The second transcribed document is a forensic medical report written by Dr. Francisco Etxeberria Gabilondo, a professor of Legal and Forensic Medicine in the Basque Country University, and specialist in Forensic Anthropology with the Complutense University, who wrote the study at the bequest of the IIEE (probably for a fee, although that is not mentioned). Dr. Etxeberria wrote that, “it’s a mummified body with all typical the characteristics of a fetus. The body has a length of 14 cm and displays all the structures and anatomical links normal for the head, trunk and extremities.” He continues with a detailed description of each part of the body and finally gives his overall view:
Atacama-Alien-Xray
Atacama Alien Xray. (Credit: IIEE)
“Taken as a whole, the proportions of the anatomical structures (skeleton and softer parts), the level of development of each one of its bones and its macroscopic configuration, allow us to interpret it without any shadow of doubt as a completely normal mummified fetus…Both based on the total length of the body as well as the length of the bones, it can be estimated that it’s a fetus in an approximate gestation period close to 15 weeks.”
The next question is how did this fetus, if that’s what it is, showed up in the abandoned area near the old church of La Noria where it was found by Oscar Muñoz wrapped in a cloth.
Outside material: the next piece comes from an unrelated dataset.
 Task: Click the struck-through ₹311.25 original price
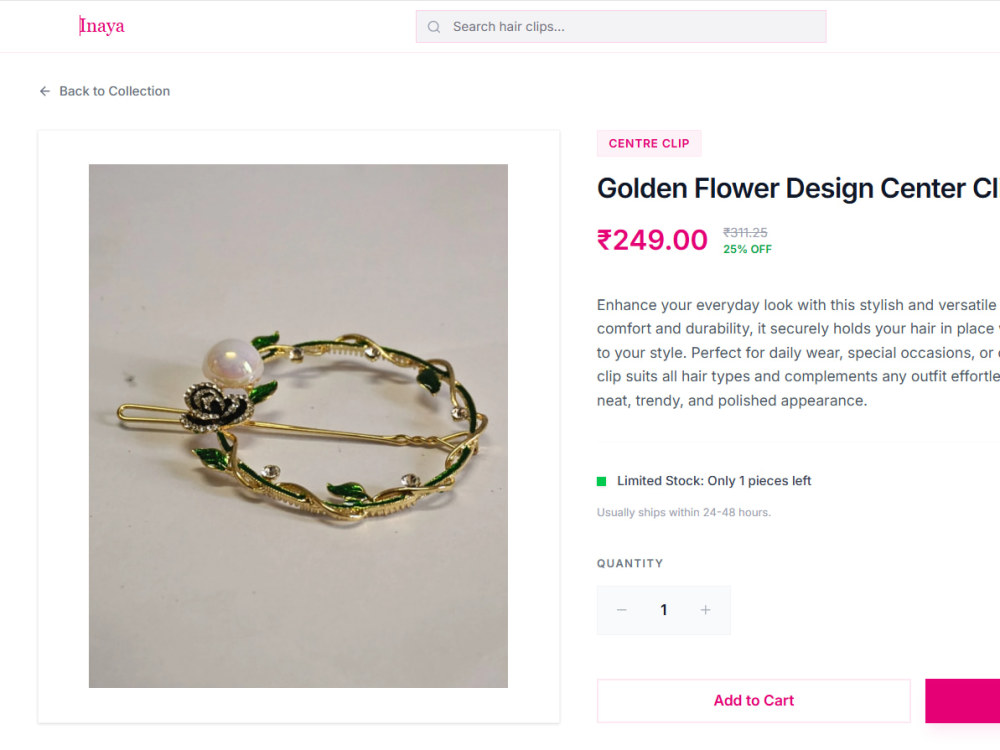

Obviously nobody knows but Dr. Etxeberria speculates that it could a bit old but probably not an ancient mummified fetus. He explains that due to their lack of “bacterial flora in the digestive tube, which is where the putrefaction of corpses begin,” and other factors, fetuses can be preserved quite well. To this we must add the environmental conditions of the Atacama region, which is the driest desert on Earth, and is perfect for the preservation of objects of various kinds. In fact, the area near the city of Arica is famous for its 10,000-year old mummies far older than those from Egypt, but Dr. Etxeberria explains that it’s unlikely to be very ancient, meaning by that hundreds of years.
Atacama-Alien-back
Atacama humanoid’s back. (Credit: IIEE)
The Greer connection
The final part of Ramón Navia-Osorio’s long article describes briefly how Dr. Steven Greer became involved in this case. The link was made by Dr. Bravo, a female doctor from Dallas, who brought Dr. Greer to the IIEE office in Barcelona. The Spanish researcher mentions here some of the claims contained in the promotional material released by the producers of the Sirius documentary, including DNA sequencing which allegedly found the Atacama being had an “unknown classification.” Until we see the film, we can’t judge how valid is the scientific evidence presented.
That, in essence, is the saga of the little mummy from its early days in the Chilean ghost town to Spain’s scientific labs. In his final conclusions, Navia-Osorio writes that, “we are not among those who claim that it’s an ET, although morphologically speaking it really looks similar to some of them. We can’t deny that, but before asserting it we must consider other possibilities. In summary, we don’t have conclusive proof that can determine the nature of the specimen.”